Task to complete:
Rewrite the records from the line with "Locate an element" through the end of the records, replacing "screenshot" with "screen capture" and leaving everything else unchanged. Leave the pictures out of your answer.

(Exercise data begins)

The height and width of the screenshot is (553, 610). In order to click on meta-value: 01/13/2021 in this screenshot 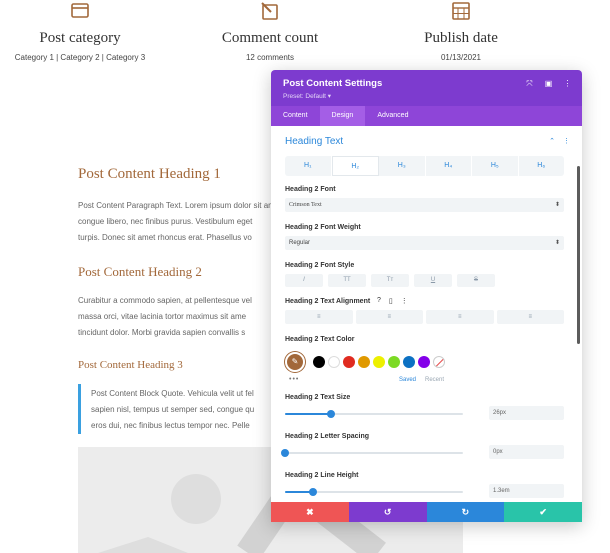, I will do `click(461, 58)`.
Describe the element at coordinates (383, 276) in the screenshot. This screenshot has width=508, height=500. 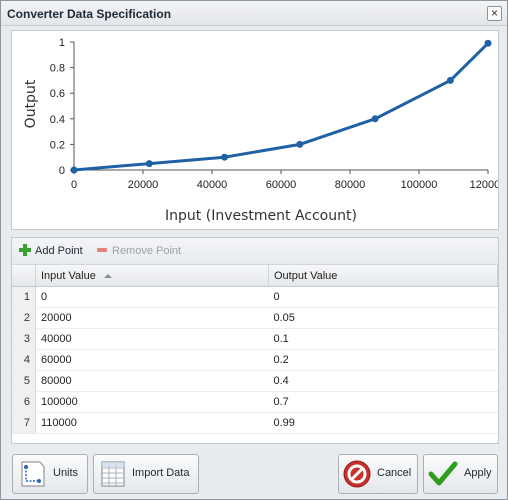
I see `output-value-header: Output Value` at that location.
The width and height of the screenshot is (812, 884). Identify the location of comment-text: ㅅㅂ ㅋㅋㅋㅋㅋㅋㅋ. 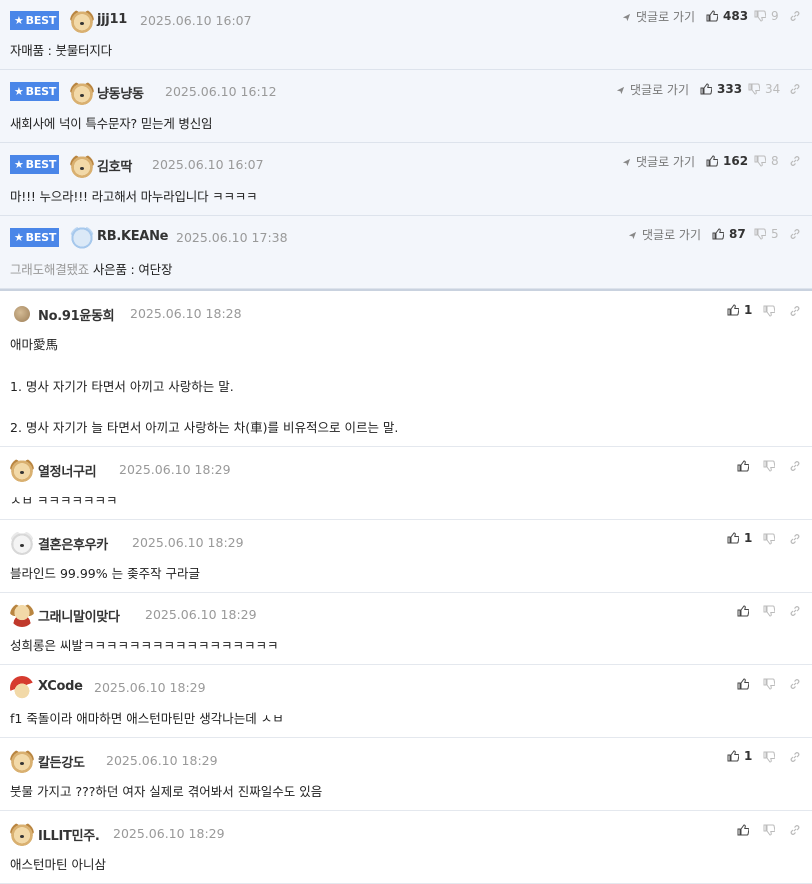
(64, 500).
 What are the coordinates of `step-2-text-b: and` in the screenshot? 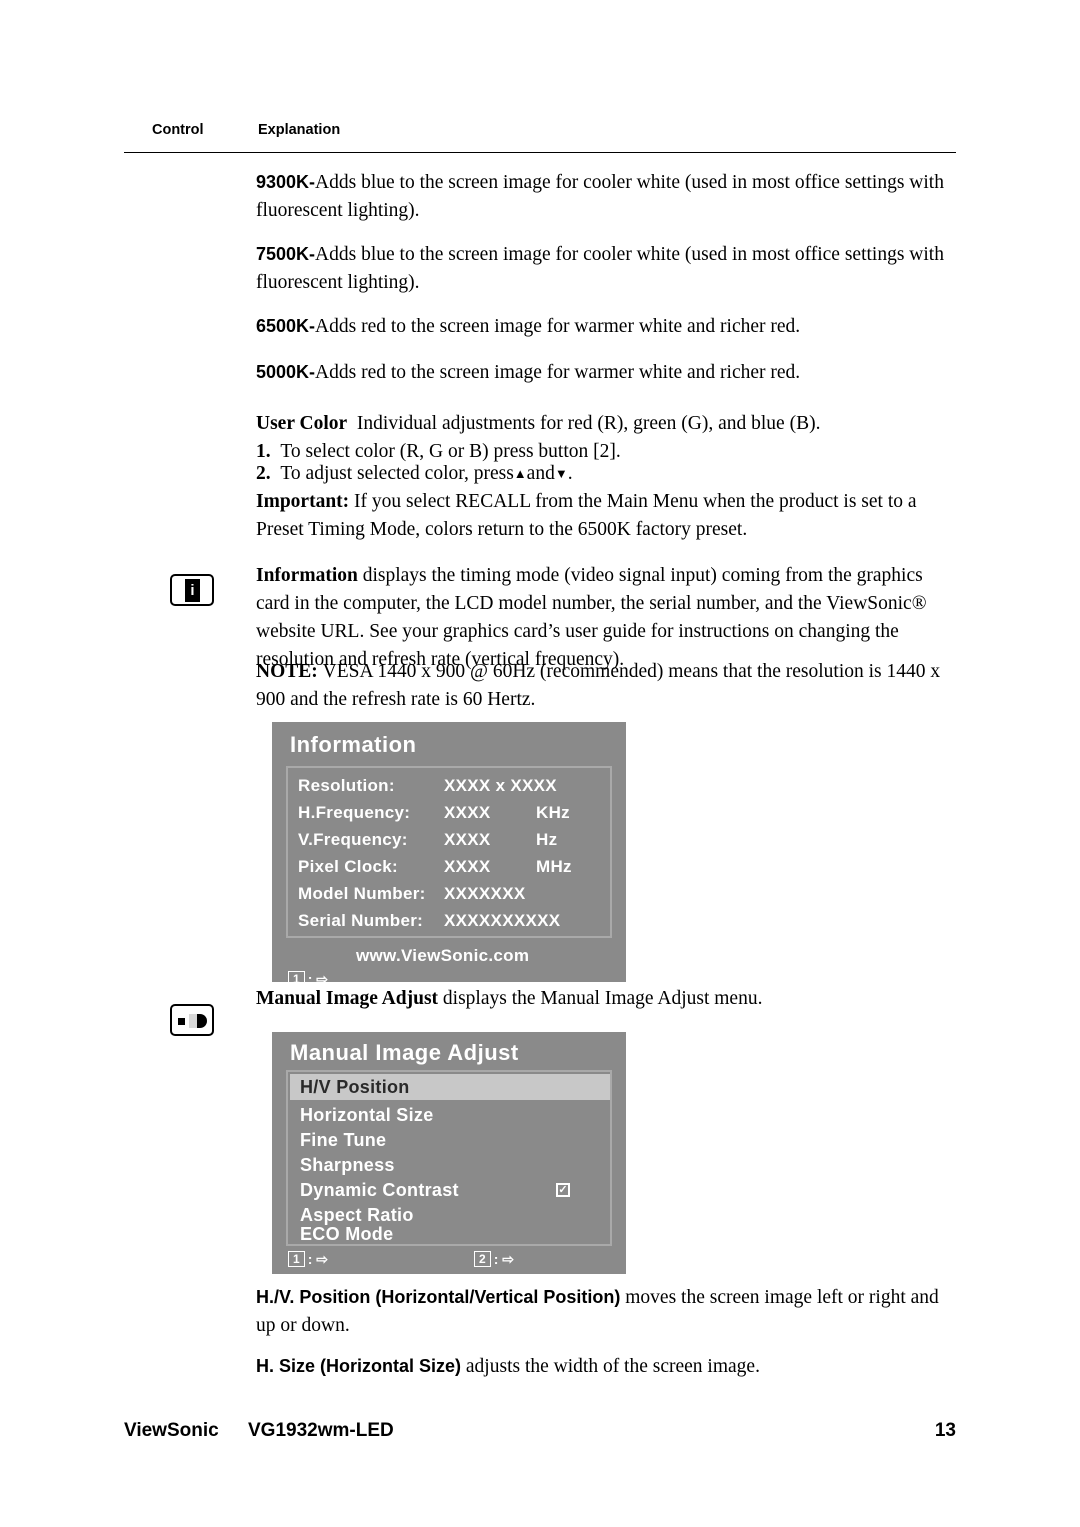 It's located at (540, 474).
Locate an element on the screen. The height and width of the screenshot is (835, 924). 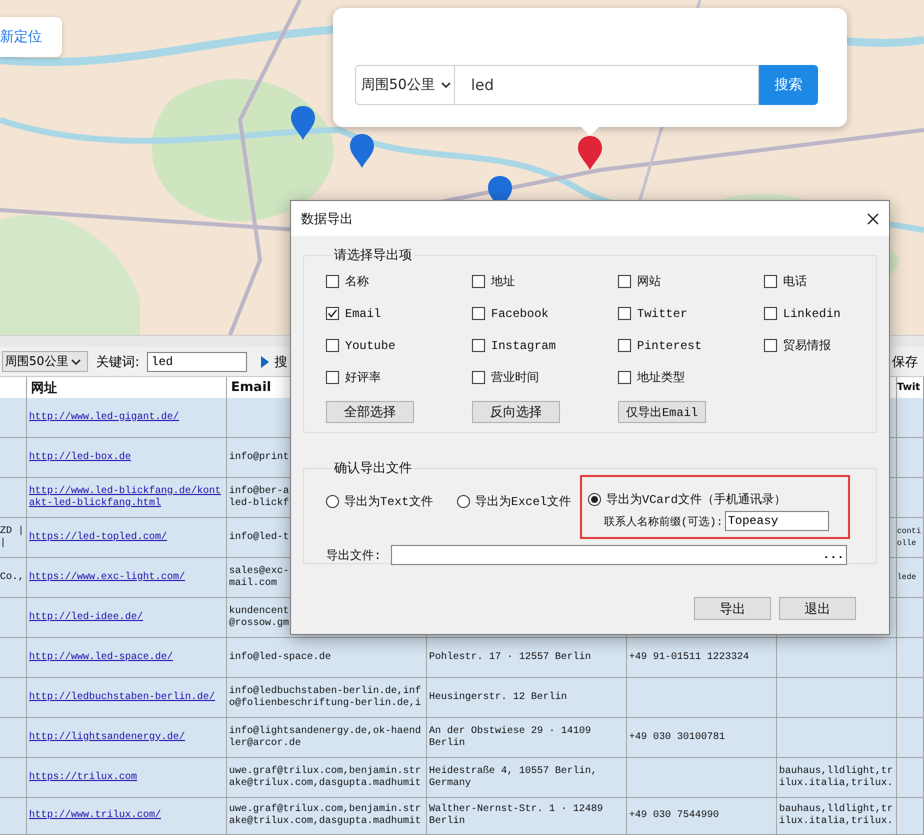
website-link: http://www.led-gigant.de/ is located at coordinates (104, 418).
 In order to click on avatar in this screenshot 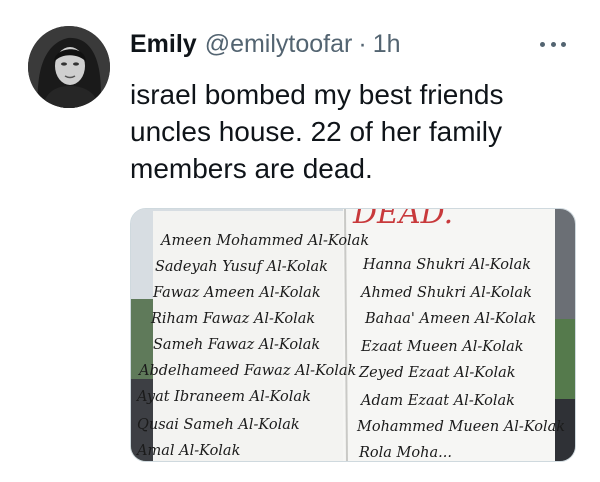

(Exercise data ends)

Output of the exercise:
Locate an element on the screen. The height and width of the screen capture is (835, 924). 
website-link: http://www.led-gigant.de/ is located at coordinates (104, 418).
 In order to click on avatar in this screen capture 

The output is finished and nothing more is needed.